研究者らは、銀河の星の密度を「バルジ+円盤」モデルで表し、観測データに基づく回転曲線(ガラクティック回転曲線)に合う速度分布を使いました。そのうえで、位置ごとに異なる相対速度を使って重力波スペクトルを方向依存で計算しました。従来の簡単な扱いが仮定していた「全背景に対して一つの等しい速度ブーストをかける」やり方と違い、各視線に応じたドップラー係数を正しく導出しています。これにより、周波数依存性と方向依存性が分離できない場合があることが分かりました。

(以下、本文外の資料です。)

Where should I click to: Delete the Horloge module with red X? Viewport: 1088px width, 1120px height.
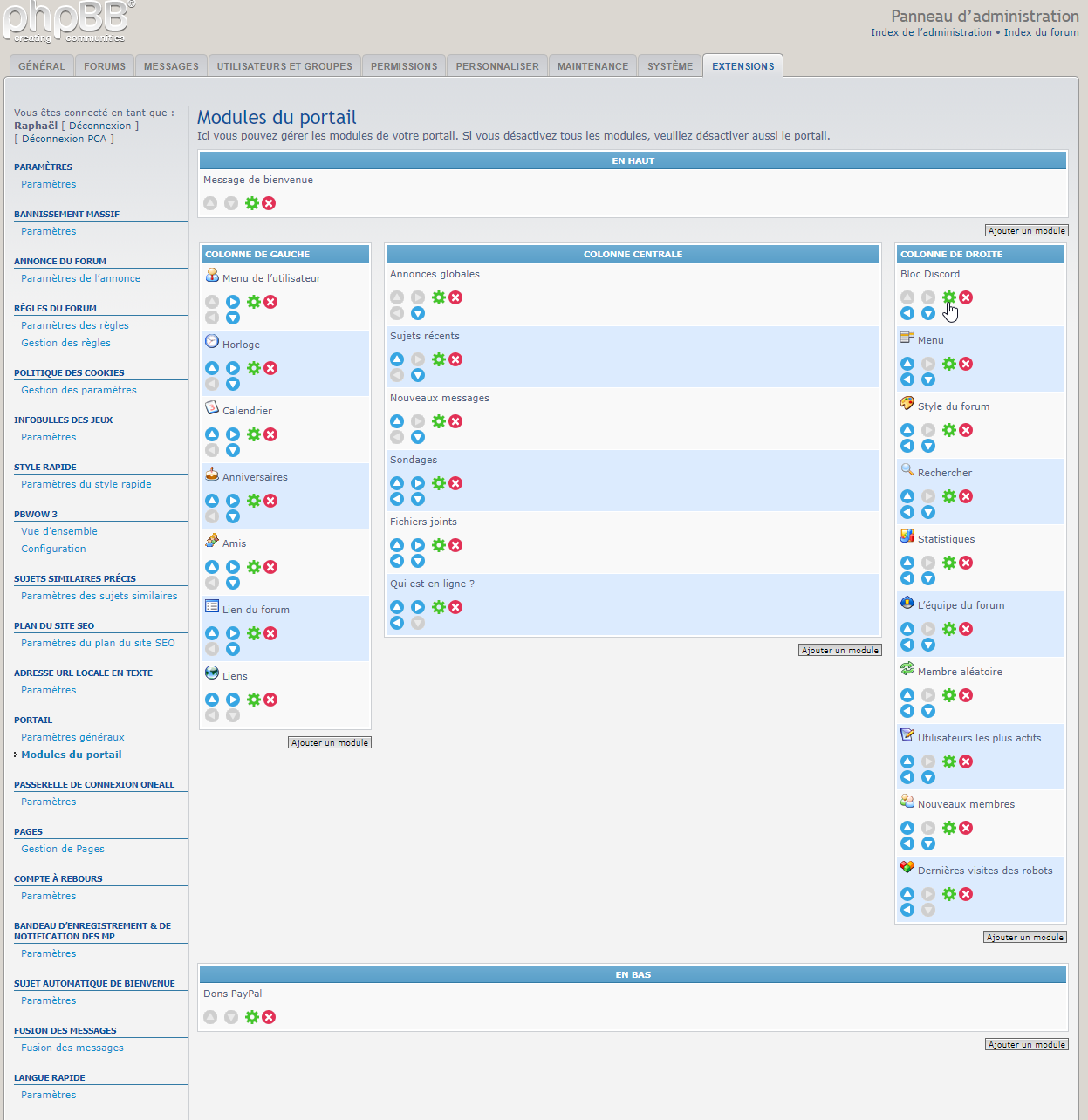click(x=270, y=368)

検出可能性とバイアスの評価には、フィッシャー行列という予測手法と、マルコフ連鎖モンテカルロ(MCMC)によるサンプリングを使いました。LISAの時間遅延干渉法(TDI)変数A,E,Tを想定した解析で、回転を考慮したモデルと無視したモデルの差の信号対雑音比は、観測期間2年で約4.7、5年で約5.3と推定されました。一方で、全体の検出信号対雑音比は2年で約1.0×10^3、5年で約1.1×10^3と非常に大きくなります。具体的な推定誤差としては、スペクトル振幅Aに対するバイアスが標準誤差の約0.9σ、カットオフ周波数に相当するパラメータf1には約1.4σのバイアスが生じうると報告しています(例:Aのバイアスは約−2.3×10^{-47}で、誤差は約2.5×10^{-47}、f1のバイアスは約−2.21×10^{-6} Hzで誤差は約1.6×10^{-6} Hz)。

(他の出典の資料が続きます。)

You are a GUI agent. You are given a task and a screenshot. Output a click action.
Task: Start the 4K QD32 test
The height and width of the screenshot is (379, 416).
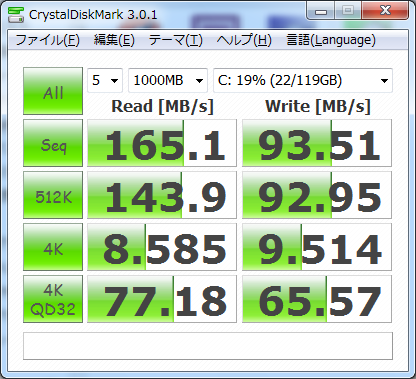click(53, 299)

なぜ重要かというと、銀河性SGWBはLISAにとってほぼ確実に観測される信号であり、銀河内の連星の数や質量分布、進化史を推し量る手がかりになります。もし回転によるドップラー効果を無視して解析すると、連星集団の豊富さや周波数特性について誤った結論を出す恐れがあります。したがって、銀河の運動を適切に組み込むことが、正しい天体物理学的解釈に不可欠です。

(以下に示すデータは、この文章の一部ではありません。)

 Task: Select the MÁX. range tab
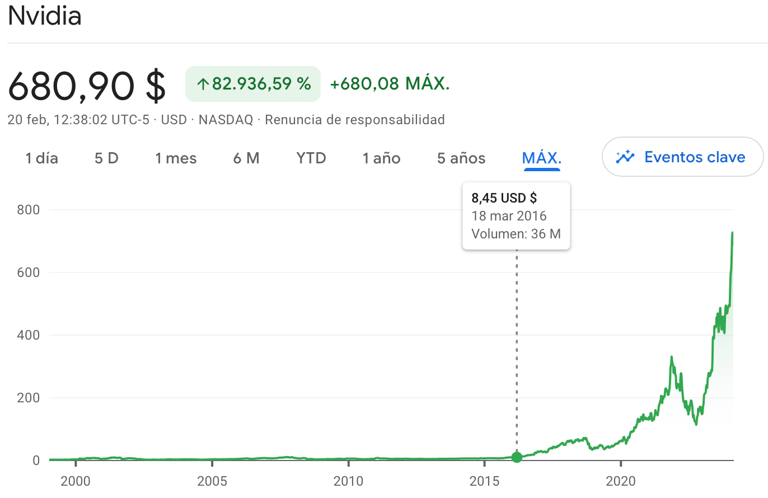point(542,158)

ただし結果にはいくつかの留保点があります。解析は特定の銀河モデル(密度と回転曲線の選択)と、シミュレーションに基づく周波数スペクトルの形を前提としています。また、解析では未分離源が時間とともに除かれるため背景が減ることを考慮しており、そのため差のSNRが単純に観測時間の平方根で増えない点が指摘されています。さらに、フィッシャー行列近似や使ったTDI世代などの手法的仮定が結果に影響します。論文はこれらを評価し、回転効果の無視が観測に「観測可能な」バイアスをもたらす可能性が高いと結論していますが、具体的な数値はモデルや仮定に依存することに注意が必要です。